Customer Experience has become a term of art in our business, as well as in many others. Banks have whole departments and senior executives dedicated to perfecting that experience from inception, the first time a prospect contacts the bank through any channel, until the relationship’s conclusion, hopefully, many years later.
Banks have spent billions of dollars on Customer Experience, largely on technology, in an effort to reduce friction points and make all bank interactions easier. This mantra, which dominates the world of technology, is worthwhile. However, for you, my readers, it is not enough.
Community banks, even the largest of them, cannot outspend their largest brethren—not in absolute dollars, nor proportionately as a percent of total technology spend. Legacy differentiation (a.k.a. customization) assures that a disproportionate percentage of tech spend goes to keeping the wheels turning and maintaining customized systems. That trend continues even today, as many of us believe that system customization is the secret to the unique experiences that anyone but the largest banks offers. It is our competitive advantage.
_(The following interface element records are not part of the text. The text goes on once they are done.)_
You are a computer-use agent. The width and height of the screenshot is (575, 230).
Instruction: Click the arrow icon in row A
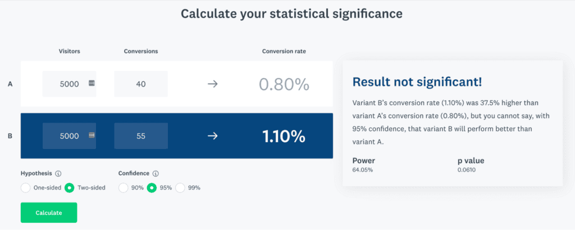pyautogui.click(x=213, y=84)
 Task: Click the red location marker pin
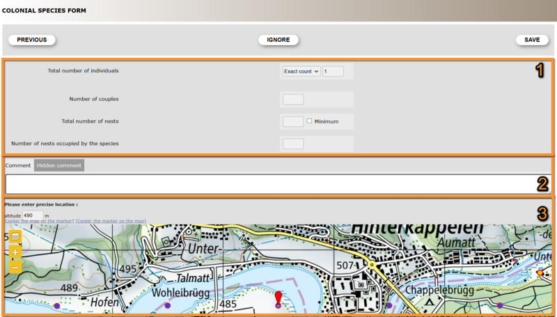[x=279, y=298]
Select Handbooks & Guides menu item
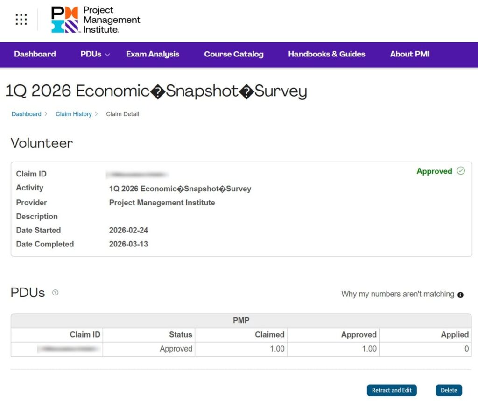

Tech customization, coupled with OUR definition of service (which is mainly people-driven, as most of us equate personal touch with high service quality), is our secret sauce that far bigger banks can’t duplicate.
This definition might have been valid in the past but is questionable in most markets today. Interacting with humans isn’t perceived as the height of service for many of our customers, no matter where you’re located. People should still be our competitive advantage, especially since we can indeed out-people any of our competitors regardless of size. But our customers’ expectations of our people have changed. They are looking for that value-add we have discussed for at least a decade. Many of them (admittedly not all) prefer to use technology for routine transactions. When they seek advice, want a familiar face they trust, and look for problem resolution, our people can be a true differentiator.
Our customers, borrowers and depositors alike, value three factors above all in their financial institution:
O Long-term relationships
O Trust (looking out for the customer’s interests)
O Ease of doing business
All three are heavily impacted by our people and enabled by effective technology deployment. As you reflect on it, these expectations exist in any customer/vendor relationship. We gravitate to certain actors because we like their persona and because their product is reliable and predictable, which provides value for the price (think Jason Statham, Tom Cruise, Meryl Streep, etc.). Even tech giants such as Amazon operate on maximizing these three factors (Prime membership to enhance relationship tenure and sense of belonging, relentless removal of friction points, and pricing and quality track records that build and reinforce trust).
Across all bank divisions, these same three factors prevail as customers seek our advice and help. Our ability to differentiate ourselves to yield long-term highly satisfied customers depends on our people’s effectiveness in delivering on these expectations. As you consider your service differentiation model, here are some central elements that could be integrated into every customer interaction with the bank, with the highest emphasis on people interaction.
1. Responsiveness. Timeliness counts! This implies that our customers are important to us (which is true).
2. Knowledge. Professional knowledge that can help the customer make important decisions in their financial life, whether it’s a commercial borrower, a wealth client, or a mass market customer, makes all the difference. At the core, they all want to know their borrowing capacity, how the bank can help them achieve their financial goals/strategy, and what others similarly situated are doing to achieve those goals.
3. Facilitating doing business across the bank (the quarterback). A customer doesn’t need to know everyone at the bank. They only need their banker to know the full range of the bank’s capabilities and resources. It is incumbent on the banker to play quarterback and bring the entire bank to bear to meet the full range of customer needs.
4. Value-add analytics and data. As an industry, we know more about our customers’ financial condition than anyone else. We have excellent peer data to tell them where you see opportunities learned from peers and competitors alike. Our information is precious to our customers. We can share it for their benefit without much incremental cost.
5. Banker visibility and frequency of value-add contact. Having a banker is like having a doctor or a dentist. You don’t want to see them every day, but when you need them, you absolutely want them to be available. It is our job to proactively reach out to customers so that they can comfortably access us when they choose to do so. Our very accessibility creates a sense of well-being for our clients.
6. Value-add analytics and data. As an industry, we know more about our customers’ financial condition than nearly anyone else. Understanding the customer and their circumstances/industry. Listening is a tough but important skill for all service people to have. It’s the only way we can understand the perceived customer need and then collaboratively address it. Our training needs to emphasize the development of such skills for everyone’s benefit – the customer, the banker and the bank.
All community banks cite “service” as their main differentiator. Few spell that differentiator out to their own people or their customers. It is core to their “go to market” strategy, but it is largely undifferentiated Just look at your customer satisfaction surveys. They are way too similar…
Service CAN be your differentiator, and for most of us should be as well. We need to become better at defining it mon the customer’s terms vs. our own, and then delivering with precision and effectiveness to all our customer segments.